In questi giorni 91 direttori di DSM hanno scritto al Presidente Mattarella, alla premier Meloni e al Ministro della Salute Mentale una lettera accorata in cui testimoniano fatti gravi: «Abbiamo deciso di scrivervi questa sofferta Lettera Appello perché riteniamo sia diventato un nostro dovere etico a fronte dell’aumento del disagio mentale nel nostro Paese, in particolare degli adolescenti, senza più possibilità di adeguate risposte da parte dei Dipartimenti di Salute Mentale (DSM).
Le condizioni drammatiche nelle quali stiamo scivolando consentono ai DSM di erogare ormai con estrema difficoltà le prestazioni che, invece, dovrebbero essere garantite dai Livelli Essenziali di Assistenza. Una situazione che si è aggravata con la pandemia e con le problematiche sociali ed economiche».

La lettera è anche una domanda di sostegno concreto per rilanciare il sistema pubblico della salute mentale: «C’è bisogno di iniziative concrete ed immediate per ricucire la rete pubblica dei DSM, sempre più sfilacciata, anche con un rilancio al loro interno dei percorsi psicologico- psicoterapeutici, per realizzare una salute mentale comunitaria, in grado di dare risposte integrate ai diversi aspetti biologici, psicologici e sociali.

Chiediamo, rivolgendoci alla Vostra sensibilità, di avviare un percorso concreto vincolando risorse definite per i servizi pubblici dei DSM, consentendo alle Regioni di attuare fin dal 2023 un piano straordinario di assunzioni, secondo gli standard per l’assistenza territoriale dei servizi di salute mentale definiti proprio pochi giorni fa dall’Age.na.s.

Si tratta di destinare, al massimo in un triennio, oltre 2 miliardi al fine di raggiungere l’obbiettivo minimo del 5% del fondo sanitario per la salute mentale, come da impegno dei Presidenti delle Regioni nel 2001, richiamato anche dalla recente sentenza della Corte costituzionale n. 22 del 2022».

La lettera fa sua la proposta del Manifesto della salute mentale per la tripartizione collaborante del lavoro all’interno delle equipe territoriali: intervento farmacologico, psicologico-psicoterapeutico, lavoro con la comunità.
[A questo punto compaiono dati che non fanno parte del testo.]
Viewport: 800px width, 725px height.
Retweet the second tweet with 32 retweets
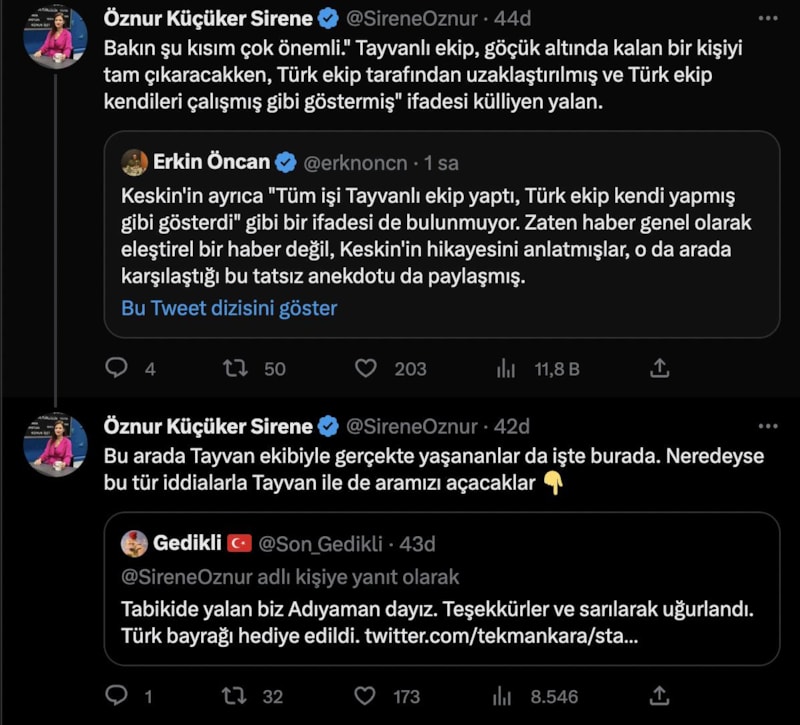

La tripartizione era stata accantonata da anni a favore del modello biomedico, che ha depauperato risorse economiche e mentali senza ottenere nessuno dei risultati prefissi. Ha reso impersonali le relazioni tra gli operatoti e tra gli operatori e i pazienti e i loro familiari, demotivando tutti. Dai servizi c’è un esodo di operatori che difficilmente sarà fermato, date le condizioni scoraggianti in cui si trovano a operare.

La situazione paradossale dei DSM è il fatto che essi sono diretti da persone molto motivate e preparate che tuttavia devono gestire la mancanza di fondi necessari per la psicoterapia, la ricerca epidemiologica, la ricerca clinica (e quella di verifica rigorosa dei risultati ottenuti), la ricerca delle aree sociali e familiari di fragilità per impostare una buona politica di prevenzione, unita al lavoro di cura di bambini e adolescenti. Soprattutto servono risorse economiche e umane per avviare una ricerca epigenetica vera e propria, quindi con la partecipazione, oltre degli esperti di genetica, di esperti della psiche e dei fenomeni sociali, visto che le complesse cause del malessere grave sono il prodotto della correlazione tra questi livelli.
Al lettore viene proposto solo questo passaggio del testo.